But this is easily solved by just having a standard library with preferred
versions of these things. Many Lisps in the past, and especially Scheme,
officially defined very little besides the core language. This is changing, I
hear that the next, 7th revision of Scheme standard is going to have two
parts, one for the core, and another for the batteries which should be
included.

But! Racket comes with it's own selection of libraries in stdlib, which is
richer than any other Scheme implementation. So it's not that different from
Clojure in this regard.

Racket has reader macros, but it is necessary for it to have them, considering
that part of it's focus is to be able to build new languages easily. I haven't
seen them used outside of defining these new languages, so I doubt it is a
common problem for new users.

There are few things where Clojure and Racket differ. One is the runtime
system used - Racket has it's own virtual machine implementation with the JIT
while Clojure uses those from Java. This means that a) Clojure devs don't have
to spend time on a VM and can focus on the language and b) interop with Java
is very strong point of Clojure. Racket on the other hand has a very nice FFI
story for C, which makes writing bindings to C libraries very easy.

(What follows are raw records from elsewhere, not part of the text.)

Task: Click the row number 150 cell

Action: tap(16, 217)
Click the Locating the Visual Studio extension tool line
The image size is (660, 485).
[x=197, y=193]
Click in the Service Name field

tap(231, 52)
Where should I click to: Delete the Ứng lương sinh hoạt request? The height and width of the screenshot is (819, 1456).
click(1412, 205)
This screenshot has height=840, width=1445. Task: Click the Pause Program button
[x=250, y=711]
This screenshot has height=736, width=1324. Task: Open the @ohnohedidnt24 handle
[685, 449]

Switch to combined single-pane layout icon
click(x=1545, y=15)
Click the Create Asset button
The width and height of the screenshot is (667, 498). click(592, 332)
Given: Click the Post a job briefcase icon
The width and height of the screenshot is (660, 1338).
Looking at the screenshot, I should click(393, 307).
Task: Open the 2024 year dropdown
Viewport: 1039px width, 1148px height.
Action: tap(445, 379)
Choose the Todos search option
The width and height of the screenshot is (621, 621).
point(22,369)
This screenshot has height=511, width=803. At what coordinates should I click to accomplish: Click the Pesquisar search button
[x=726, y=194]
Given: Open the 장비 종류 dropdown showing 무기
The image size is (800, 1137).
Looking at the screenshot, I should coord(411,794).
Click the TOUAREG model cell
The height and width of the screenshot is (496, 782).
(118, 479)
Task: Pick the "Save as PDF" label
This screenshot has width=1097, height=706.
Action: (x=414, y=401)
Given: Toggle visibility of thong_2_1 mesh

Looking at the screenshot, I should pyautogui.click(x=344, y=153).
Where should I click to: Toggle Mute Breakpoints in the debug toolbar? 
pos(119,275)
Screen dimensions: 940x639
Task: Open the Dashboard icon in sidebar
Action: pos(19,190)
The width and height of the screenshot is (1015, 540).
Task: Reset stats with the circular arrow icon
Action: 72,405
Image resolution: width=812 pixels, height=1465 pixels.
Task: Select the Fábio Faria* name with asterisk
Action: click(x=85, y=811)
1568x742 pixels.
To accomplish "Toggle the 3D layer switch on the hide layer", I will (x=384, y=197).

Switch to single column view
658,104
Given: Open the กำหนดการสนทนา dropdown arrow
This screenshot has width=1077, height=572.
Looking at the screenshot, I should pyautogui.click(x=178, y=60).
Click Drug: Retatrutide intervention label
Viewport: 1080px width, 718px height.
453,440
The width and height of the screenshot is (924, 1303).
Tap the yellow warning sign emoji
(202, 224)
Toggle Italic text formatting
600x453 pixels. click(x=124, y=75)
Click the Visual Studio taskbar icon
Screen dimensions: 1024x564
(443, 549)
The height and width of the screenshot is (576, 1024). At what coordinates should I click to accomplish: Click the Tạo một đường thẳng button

Clojure is being developed with concurrency in mind and every aspect of a
language reflects this. Racket includes support for concurrency as one of many
features and so the defaults are not always suited for it and there are things
Racket doesn't have. The reason for this is that the Racket developers don't
have enough time to bring native threads to VM and rewrite some of the
language and library and maintain normal development at the same time. (But
there is racket2 planned, which may be a language with most of the Clojure
features in it)

And of course Clojure is being much better marketed. Clojure has a few simple
selling points and they are being advertised everywhere; Racket is really very
complex thing with many man-decades of research behind it and even where it is
being advertised, it looks like a typical "academic" thing.

So these are the reasons I think made Clojure more popular than Racket. But I
really believe that, in the long run, Clojure's popularity will help Racket,
too - it's much smaller jump for people to make from Clojure to Racket than
from almost any language to Racket directly. So I really believe that Racket
will become successful some time in the future.

Meanwhile, the only thing I can do, is to comment on every Lisp article with
reference to Racket and continue hacking in it happily :)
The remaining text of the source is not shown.